Si mi hija fuera la 44
- 14/11/2014
Tengo la suerte de levantarme temprano y ver a mi hija antes de que salga a sus clases.
A veces le preparo el desayuno. Detrás de las legañas, sus ojos me sonríen. Luego de comer al vuelo, deja que la abrace en la puerta. Hay ocasiones en que la acompaño un par de cuadras mientras camina hacia el paradero y luego yo me desvío a bicicletear por otros barrios. Sé que en su trayecto algún imbécil le dirá alguna pachotada, que se posarán en ella ojos rapiñeros estudiando si lleva algo de valor o que alguna combi alocada pasará demasiado cerca de ella. Lo que no puedo ni imaginar es la tempestad que me sacudiría si luego de sus clases un alcalde asociado al narcotráfico diera la orden de detenerla a ella y a sus compañeros por salir a protestar, si fuera asesinada como un animal de matadero y la pusieran en un camión de basura, si luego la apiñaran en un descampado junto a otros chicos y le prendieran fuego durante cinco horas para después tirarla al río como desmonte. Esto es lo que a todas luces parece haber ocurrido en Iguala, estado de Guerrero, México, entre la noche del 26 y la mañana del pasado 27 de setiembre, cuando 43 estudiantes fueron desaparecidos en un conflicto con la policía de ese municipio.
En mi pesquisa me acabo de encontrar una foto de quienes dieron la orden.
Parece una broma terrorífica: ambos aparecen juntos, abrazados, él con una camisa rosada y una sonrisa de yonofuí, ella con un vestido oscuro con puntitos blancos. Unos regios. Posan delante de una calle recién asfaltada, bajo un encabezado que proclama: “MÁS DE 280 OBRAS REALIZADAS”. Se trata de un letrero publicitario del municipio de Iguala, de donde él era el alcalde antes de que ambos fugaran y ella, la esposa, era la presidenta del sistema para el desarrollo de las familias.
Verlos en ese cartel es notar lo mucho que se parecen México y Perú en demasiadas cosas. La más triste de todas es esa relación cada vez más cercana que existe entre el narcotráfico y la política. ¿Cuántos de los letreros, spots publicitarios, vehículos 4×4 o encuestas que los candidatos de nuestras últimas elecciones usaron no fueron pagados con dinero de la droga, como ya es usual en México a escalas que tarde o temprano se repetirán aquí? ¿Será necesario que el narcotráfico desate su violencia en nuestras propias casas para darnos cuenta, ya muy tarde, de que debimos hacer una reforma que impida su mayor ramificación en nuestra política?
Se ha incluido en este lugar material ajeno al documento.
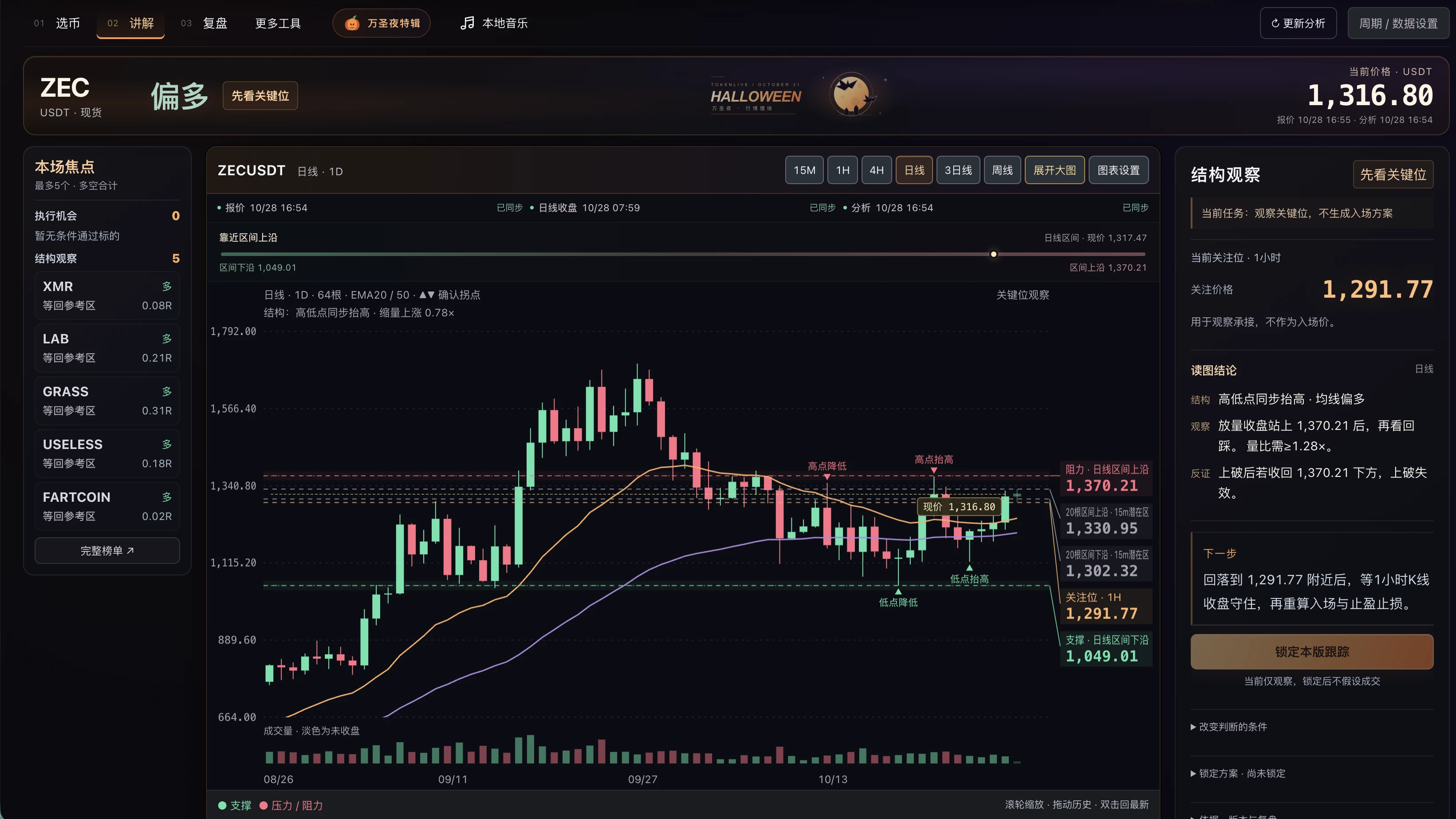Click the refresh icon beside 更新分析
The height and width of the screenshot is (819, 1456).
point(1275,23)
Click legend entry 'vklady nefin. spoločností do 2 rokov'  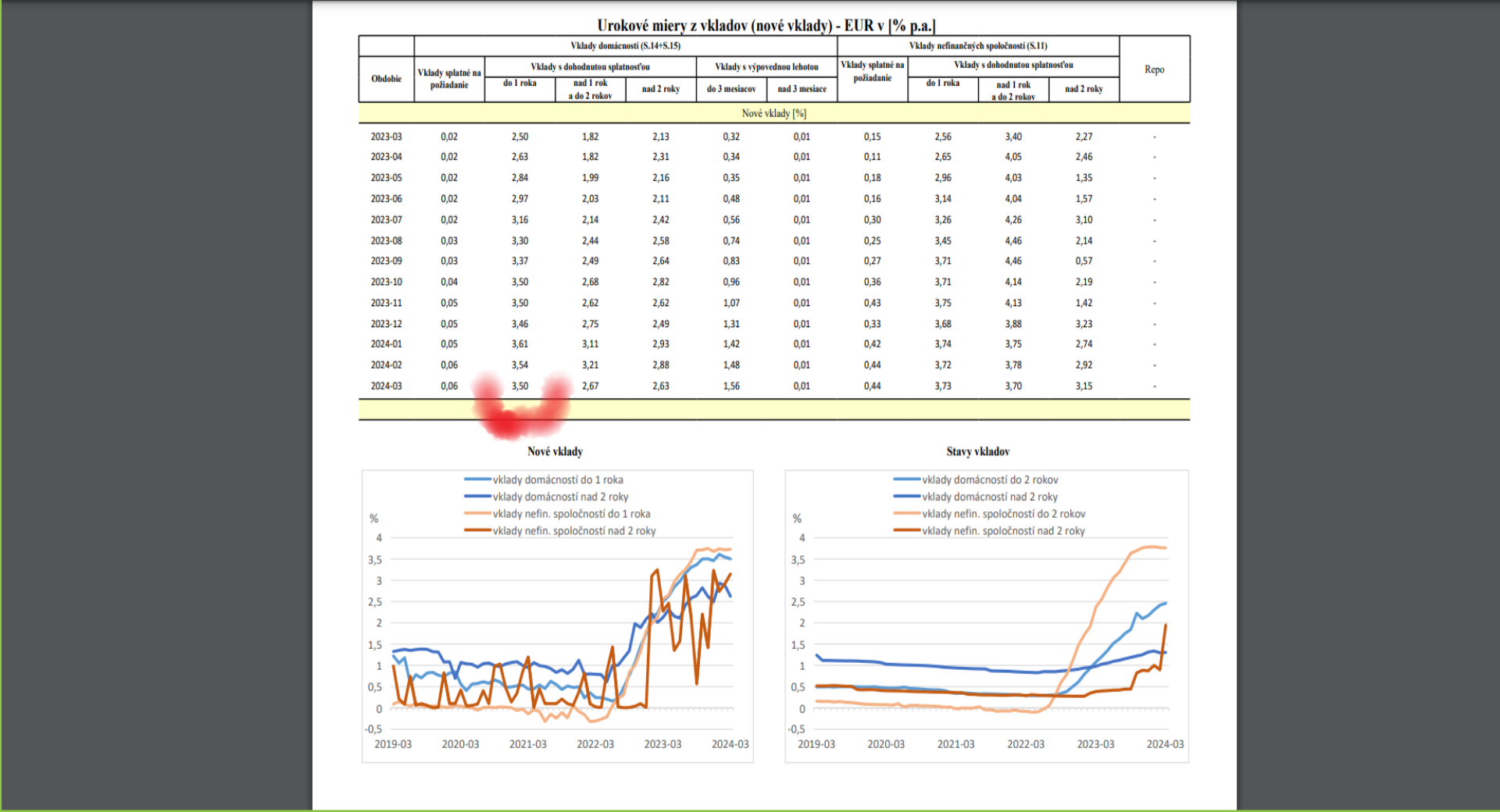coord(1003,514)
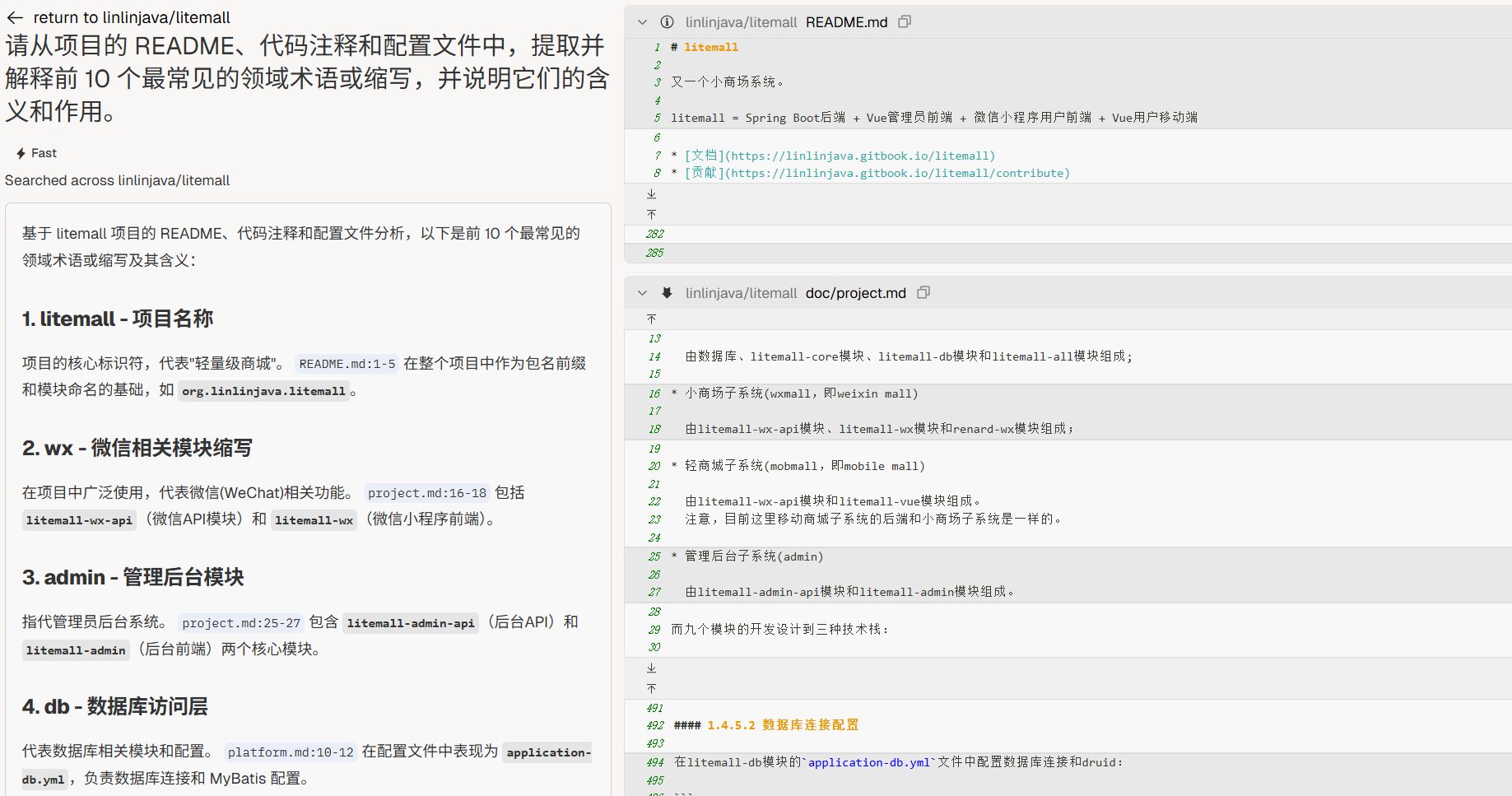Expand lines upward above line 491
Screen dimensions: 1512x796
[651, 688]
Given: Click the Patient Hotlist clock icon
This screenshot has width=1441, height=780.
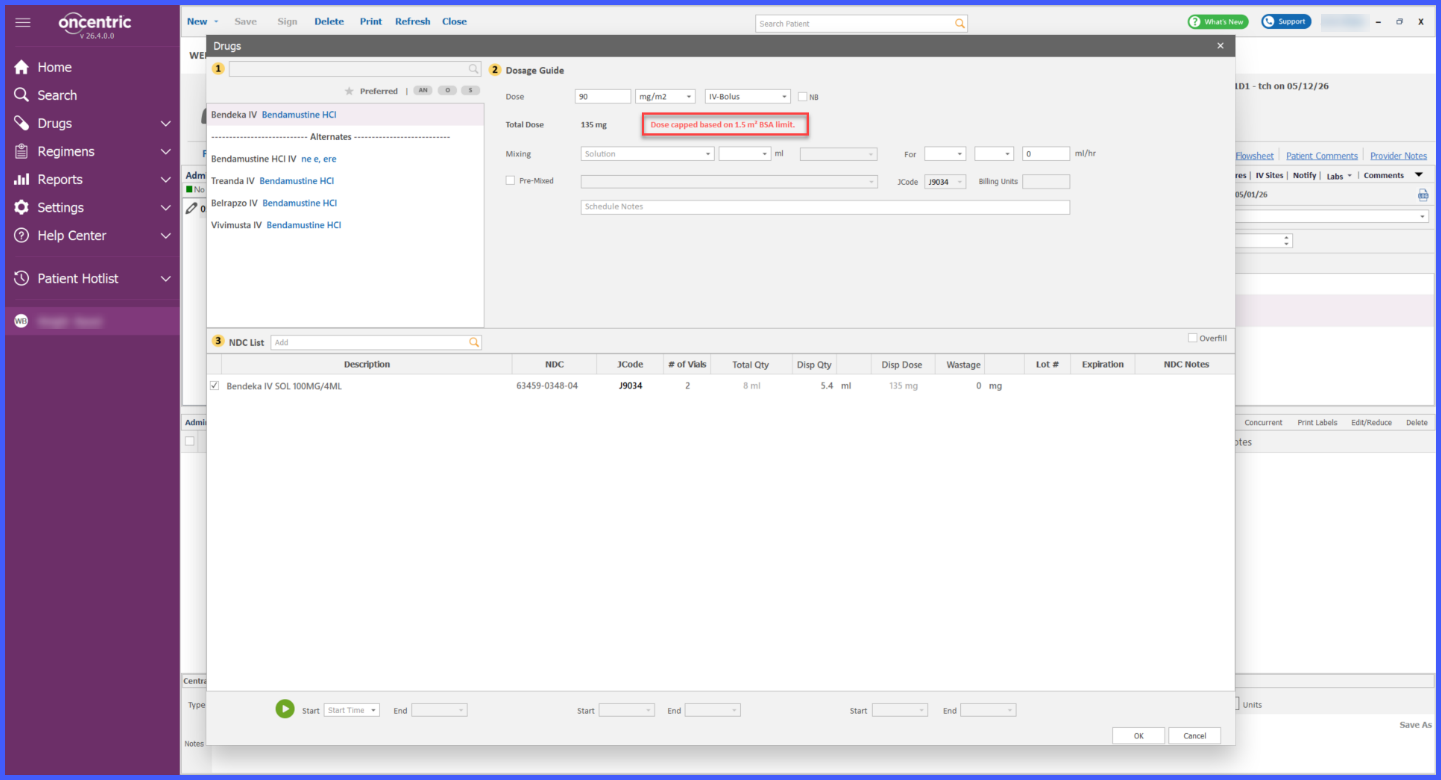Looking at the screenshot, I should [x=21, y=278].
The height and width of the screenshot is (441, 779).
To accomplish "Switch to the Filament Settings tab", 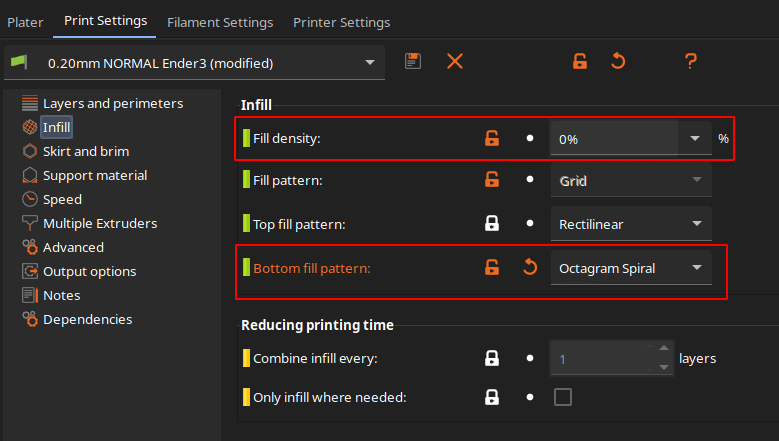I will click(220, 22).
Toda desaparición forzada es terrible y todo doliente merece verdad, reconocimiento, resarcimiento y el apoyo de su sociedad. Pero, más que eso, todo crimen merece ser prevenido cuando nos es mostrado su espejo proveniente del futuro. Quizá sea este halo profético lo que tanto me ha impactado de la tragedia de Iguala. Quizá sea la edad de esos estudiantes, imaginármelos saliendo de sus casas, sus padres también con legañas y calculando qué comprar para que en la noche un plato los espere en la mesa. Un plato que terminará frío mientras ellos son calcinados con gasolina.